You have to admire the candour of the Shelton’s proprietors. It takes a certain ballsy attitude – or absolutely zero knowledge of how website plug-ins work – to allow guest reviews to be funnelled straight onto your website. A selection of the unvarnished highlights reads like a Fearne Cotton school report:

  • ‘Dreadfull, this place should be shut down. I needed to stay in North London for two nights on business, I booked the Shelton online, when I arrived I found the staff very arrogant and rude also insisting on cash for the remainder of my stay.’
  • ‘It is the worst hotel we have ever stayed in. Booked for 5 nights only stayed 1.’
  • ‘The worst place I have stayed in in the UK.’
  • ‘We had nowhere to go or we would have left.’
  • ‘This is a tacky poorly maintained hotel, the lady did her best however it has been lacking maintenance for years and i would not stop here again, i would rather sleep in my car.’

And my favourite:

  • ‘The carpets were unclean and seemed to be fire damaged in several places. The bed, whilst clean was very hard and the single pillow was so thin it was useless. The dining room was very bizarre with quotations written on post-it notes displayed in photo frames on the windows.’

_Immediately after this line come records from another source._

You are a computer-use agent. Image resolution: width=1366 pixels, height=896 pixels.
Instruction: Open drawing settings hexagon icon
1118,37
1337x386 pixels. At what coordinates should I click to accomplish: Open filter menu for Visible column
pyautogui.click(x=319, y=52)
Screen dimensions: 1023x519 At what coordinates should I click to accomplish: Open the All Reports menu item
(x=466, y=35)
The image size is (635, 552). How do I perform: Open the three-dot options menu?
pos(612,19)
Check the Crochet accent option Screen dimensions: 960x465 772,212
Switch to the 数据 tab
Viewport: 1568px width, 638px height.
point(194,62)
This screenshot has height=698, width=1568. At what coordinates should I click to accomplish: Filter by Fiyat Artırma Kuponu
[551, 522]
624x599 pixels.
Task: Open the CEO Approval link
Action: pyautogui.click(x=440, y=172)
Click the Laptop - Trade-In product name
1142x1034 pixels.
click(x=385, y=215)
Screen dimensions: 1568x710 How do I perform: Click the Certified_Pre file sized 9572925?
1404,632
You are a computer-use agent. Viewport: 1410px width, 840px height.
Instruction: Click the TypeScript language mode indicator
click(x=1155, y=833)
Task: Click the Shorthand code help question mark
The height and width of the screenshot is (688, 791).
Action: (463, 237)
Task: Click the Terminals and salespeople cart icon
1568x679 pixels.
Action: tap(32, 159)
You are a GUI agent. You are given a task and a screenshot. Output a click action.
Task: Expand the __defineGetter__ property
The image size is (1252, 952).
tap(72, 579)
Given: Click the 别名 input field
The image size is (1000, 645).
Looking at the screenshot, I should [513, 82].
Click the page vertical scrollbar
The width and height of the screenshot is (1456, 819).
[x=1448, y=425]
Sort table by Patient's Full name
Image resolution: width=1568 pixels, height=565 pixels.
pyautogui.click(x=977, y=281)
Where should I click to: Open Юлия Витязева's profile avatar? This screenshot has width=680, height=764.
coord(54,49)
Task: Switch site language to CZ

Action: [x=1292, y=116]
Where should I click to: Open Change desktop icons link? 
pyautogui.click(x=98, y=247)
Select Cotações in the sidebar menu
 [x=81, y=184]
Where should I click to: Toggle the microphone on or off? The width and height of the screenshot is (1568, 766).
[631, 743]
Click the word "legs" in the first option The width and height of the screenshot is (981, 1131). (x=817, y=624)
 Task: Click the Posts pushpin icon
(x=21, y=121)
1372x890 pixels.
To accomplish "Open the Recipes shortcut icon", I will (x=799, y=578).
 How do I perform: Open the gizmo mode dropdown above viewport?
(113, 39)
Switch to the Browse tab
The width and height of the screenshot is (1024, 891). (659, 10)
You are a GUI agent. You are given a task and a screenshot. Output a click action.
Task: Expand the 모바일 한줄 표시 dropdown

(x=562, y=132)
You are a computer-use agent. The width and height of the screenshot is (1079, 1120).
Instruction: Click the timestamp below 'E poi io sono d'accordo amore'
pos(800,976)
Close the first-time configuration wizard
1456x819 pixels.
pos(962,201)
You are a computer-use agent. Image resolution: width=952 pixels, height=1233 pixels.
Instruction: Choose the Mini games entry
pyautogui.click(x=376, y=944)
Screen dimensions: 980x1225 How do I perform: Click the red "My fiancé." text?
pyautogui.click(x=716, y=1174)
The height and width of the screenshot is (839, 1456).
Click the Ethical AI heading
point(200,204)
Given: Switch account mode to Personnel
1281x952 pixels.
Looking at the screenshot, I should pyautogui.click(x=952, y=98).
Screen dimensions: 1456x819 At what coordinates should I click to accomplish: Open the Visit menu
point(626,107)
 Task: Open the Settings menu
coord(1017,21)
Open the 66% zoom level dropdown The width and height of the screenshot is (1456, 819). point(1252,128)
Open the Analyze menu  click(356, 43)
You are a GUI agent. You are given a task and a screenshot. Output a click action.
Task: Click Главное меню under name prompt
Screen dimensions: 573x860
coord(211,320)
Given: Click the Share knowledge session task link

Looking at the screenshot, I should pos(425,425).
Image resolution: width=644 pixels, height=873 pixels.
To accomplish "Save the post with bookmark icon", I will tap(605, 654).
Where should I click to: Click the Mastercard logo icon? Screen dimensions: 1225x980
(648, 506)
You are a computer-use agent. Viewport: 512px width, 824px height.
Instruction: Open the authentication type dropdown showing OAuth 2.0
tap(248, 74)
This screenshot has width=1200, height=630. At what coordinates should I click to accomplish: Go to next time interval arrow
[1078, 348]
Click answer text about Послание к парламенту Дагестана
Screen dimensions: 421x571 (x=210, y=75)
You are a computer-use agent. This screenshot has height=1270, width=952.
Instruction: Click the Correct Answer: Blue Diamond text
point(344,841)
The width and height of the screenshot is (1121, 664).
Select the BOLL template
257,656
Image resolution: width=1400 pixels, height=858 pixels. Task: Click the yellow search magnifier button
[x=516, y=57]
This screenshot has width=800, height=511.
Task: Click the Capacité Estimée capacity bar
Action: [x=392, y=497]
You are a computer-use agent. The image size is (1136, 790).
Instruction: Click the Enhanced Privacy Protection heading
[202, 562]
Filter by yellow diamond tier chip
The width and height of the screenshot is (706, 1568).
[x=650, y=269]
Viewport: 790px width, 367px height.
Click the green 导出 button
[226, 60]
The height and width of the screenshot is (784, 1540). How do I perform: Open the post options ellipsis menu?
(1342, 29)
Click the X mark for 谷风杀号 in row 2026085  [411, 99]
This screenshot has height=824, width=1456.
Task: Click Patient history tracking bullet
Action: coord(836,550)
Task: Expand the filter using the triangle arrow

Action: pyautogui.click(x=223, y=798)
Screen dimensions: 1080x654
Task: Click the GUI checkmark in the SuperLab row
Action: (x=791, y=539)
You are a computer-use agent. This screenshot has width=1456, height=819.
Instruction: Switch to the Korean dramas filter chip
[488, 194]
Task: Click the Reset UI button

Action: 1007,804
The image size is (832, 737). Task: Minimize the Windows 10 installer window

Trip Advisor ranks it as the sixth worst reviewed hotel in London, a truly outstanding rating when you consider there are 1,025 to choose from. The fact there are five worse available options still in business is an affront to all that is just and right. I can only assume guests in those establishments are assailed by Japanese fighting spiders as soon as they step in to their en-suite open grave.

Worst hotel in London

Plenty of rooms available next month if you’re keen. Don’t let the blank days fool you – they’re there because you have to book a minimum of 3 nights on those days *shudder*

The only real competitor to the Shelton I’ve ever experienced first-hand was Oxford’s celebrated Nanford Guest House. Duvet-sized damp patches that wept like a keening Iranian funeral-goer were the first sign of trouble. This warning was followed closely on its heels by carpet stains that suggested the room’s previous occupant had recently been involved in a fight to the death with a yak full of gravy. The background odour added further weight to this theory. The telly was such a beefy old model there’s a good chance it was actually made from beef. Fortunately, I spent no more than four hours there, and was  insensibly drunk for three and a half of those.

Nanford Guest House

This is probably my favourite of the TripAdvisor photos of Nanford. It is titled simply: ‘Oxford’s shame’.

To its immense credit, the Nanford is listed as the worst of all 44 hotels in Oxford. As if that wasn’t enough, the guesthouse was raided this June for possible involvement in a child prostitution ring. The investigating officer in the credit was the heroically-monickered Christian Bunt. I could write for twenty years and not come up with a better made-up name than Christian Bunt.

The Nanford successfully traded on the fact that Oxford has no other hotels available for less than £100 per night, and a steady stream of cheap people wishing to visit the spires.

The Shelton’s continued existence is much more of a mystery. Any theories?